My python program executes faster than my java ver

2020-07-02 10:01发布

Update: 2009-05-29

Thanks for all the suggestions and advice. I used your suggestions to make my production code execute 2.5 times faster on average than my best result a couple of days ago. In the end I was able to make the java code the fastest.

Lessons:

  • My example code below shows the insertion of primitive ints but the production code is actually storing strings (my bad). When I corrected that the python execution time went from 2.8 seconds to 9.6. So right off the bat, the java was actually faster when storing objects.
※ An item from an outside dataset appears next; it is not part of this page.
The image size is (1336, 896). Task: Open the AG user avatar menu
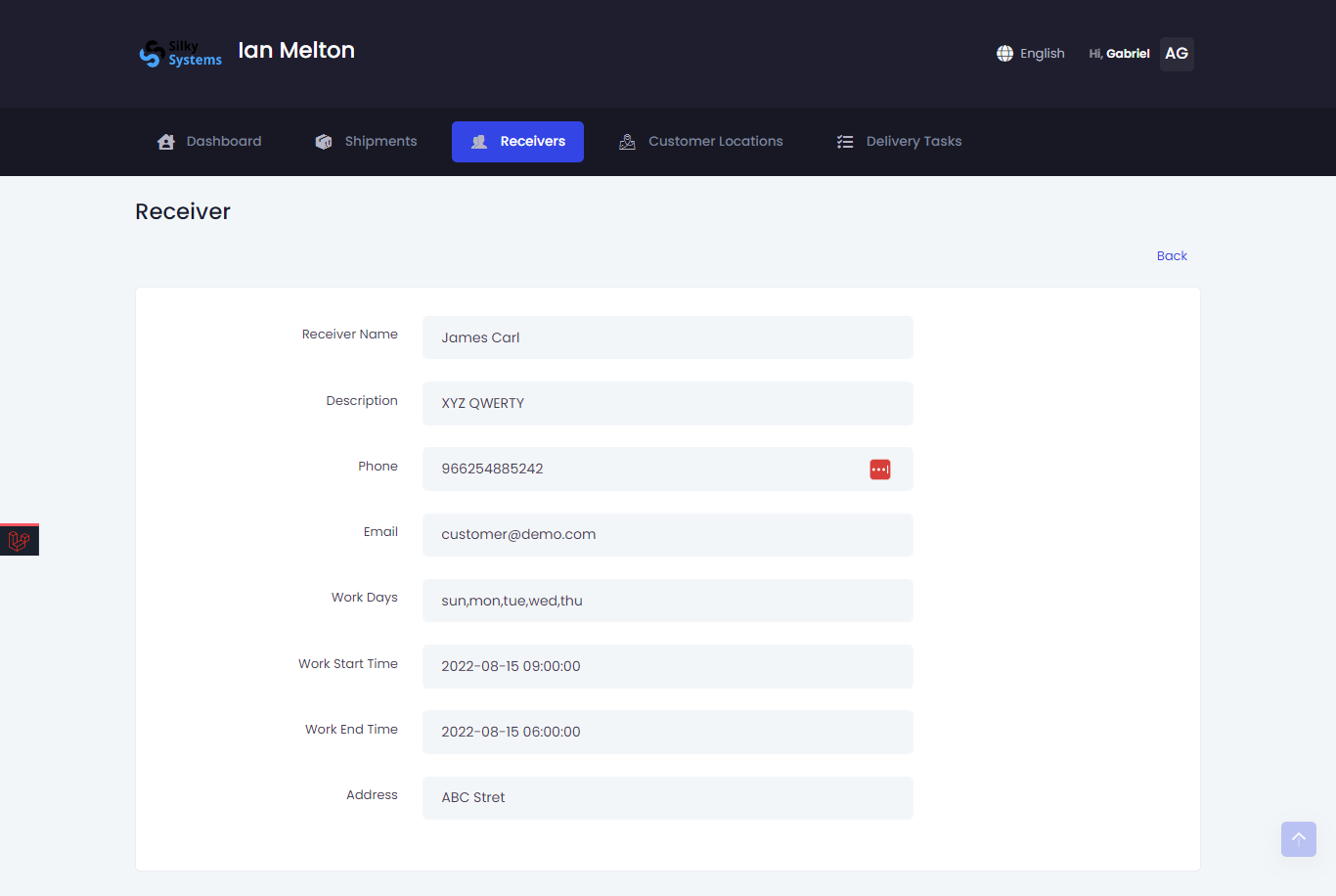[1177, 54]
  • But it doesn't stop there. I had been executing the java program as follows:

    java -Xmx1024m SpeedTest

But if you set the initial heap size as follows you get a huge improvement:

java -Xms1024m -Xmx1024m SpeedTest

This simple change reduced the execution time by more than 50%. So the final result for my SpeedTest is python 9.6 seconds. Java 6.5 seconds.

Original Question:

I had the following python code:

import time
import sys

def main(args):    
    iterations = 10000000
    counts = set()
    startTime = time.time();    
    for i in range(0, iterations):
        counts.add(i)
    totalTime = time.time() - startTime
    print 'total time =',totalTime
    print len(counts)

if __name__ == "__main__":
    main(sys.argv)

And it executed in about 3.3 seconds on my machine but I wanted to make it faster so I decided to program it in java. I assumed that because java is compiled and is generally considered to be faster than python I would see some big paybacks.

Here is the java code:

import java.util.*;
class SpeedTest
{    
    public static void main(String[] args)
    {        
        long startTime;
        long totalTime;
        int iterations = 10000000;
        HashSet counts = new HashSet((2*iterations), 0.75f);

        startTime = System.currentTimeMillis();
        for(int i=0; i<iterations; i++)
        {
            counts.add(i);
        }
        totalTime = System.currentTimeMillis() - startTime;
        System.out.println("TOTAL TIME = "+( totalTime/1000f) );
        System.out.println(counts.size());
    }
}

So this java code does basically the same thing as the python code. But it executed in 8.3 seconds instead of 3.3.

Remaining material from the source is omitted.